(Recorded data)
##############################

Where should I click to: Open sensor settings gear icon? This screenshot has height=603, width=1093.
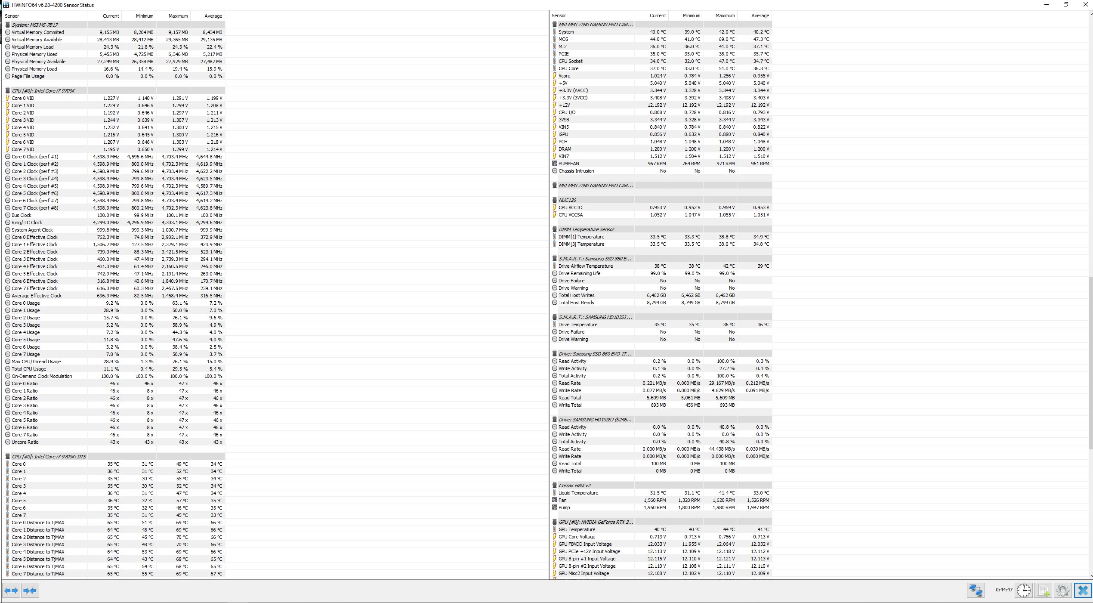coord(1063,590)
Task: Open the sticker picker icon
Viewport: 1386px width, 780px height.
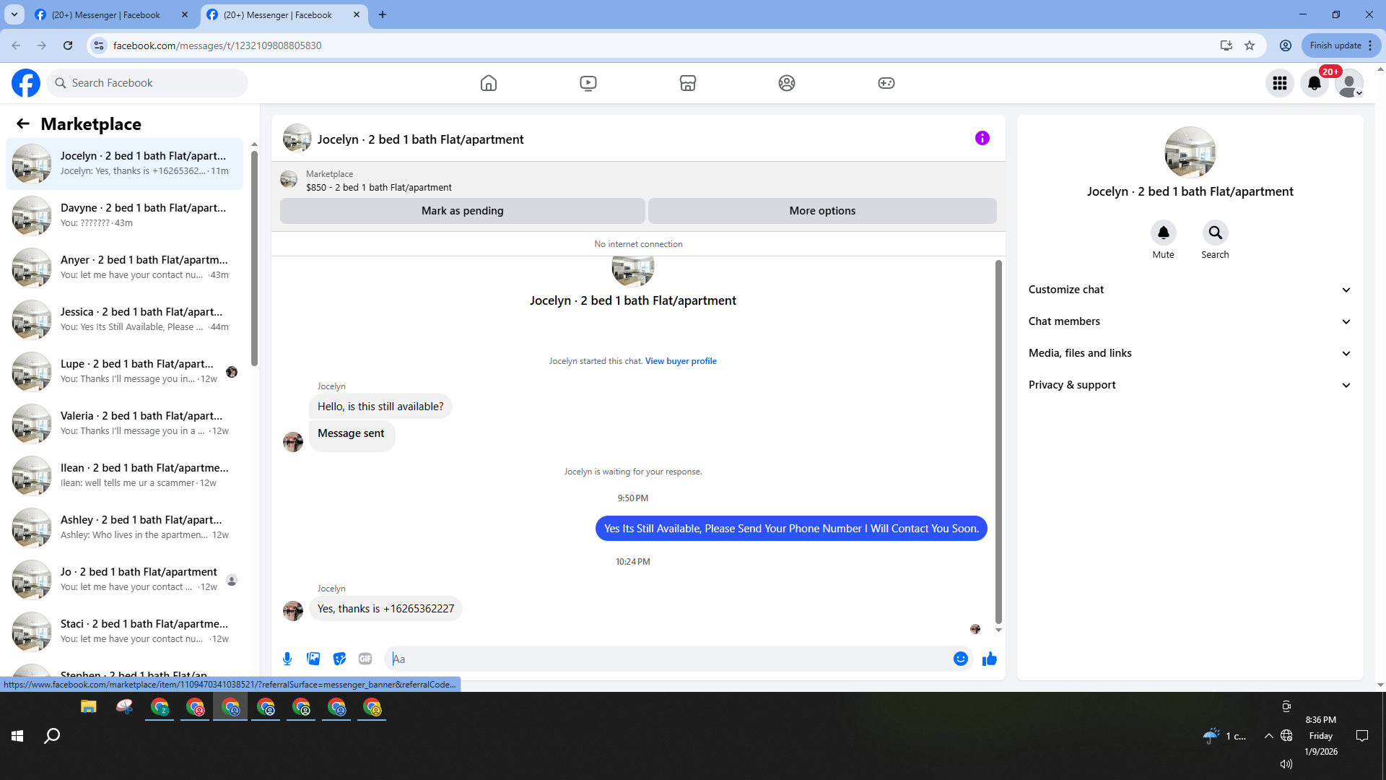Action: 339,659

##############################

**WHAT THIS TASK INVOLVES:**
Each line from the one with "Task: Open the sticker picker icon" through the end of the entries should be reproduced exactly. Leave out the pictures.

**REPLY:**
Task: Open the sticker picker icon
Viewport: 1386px width, 780px height.
Action: 339,659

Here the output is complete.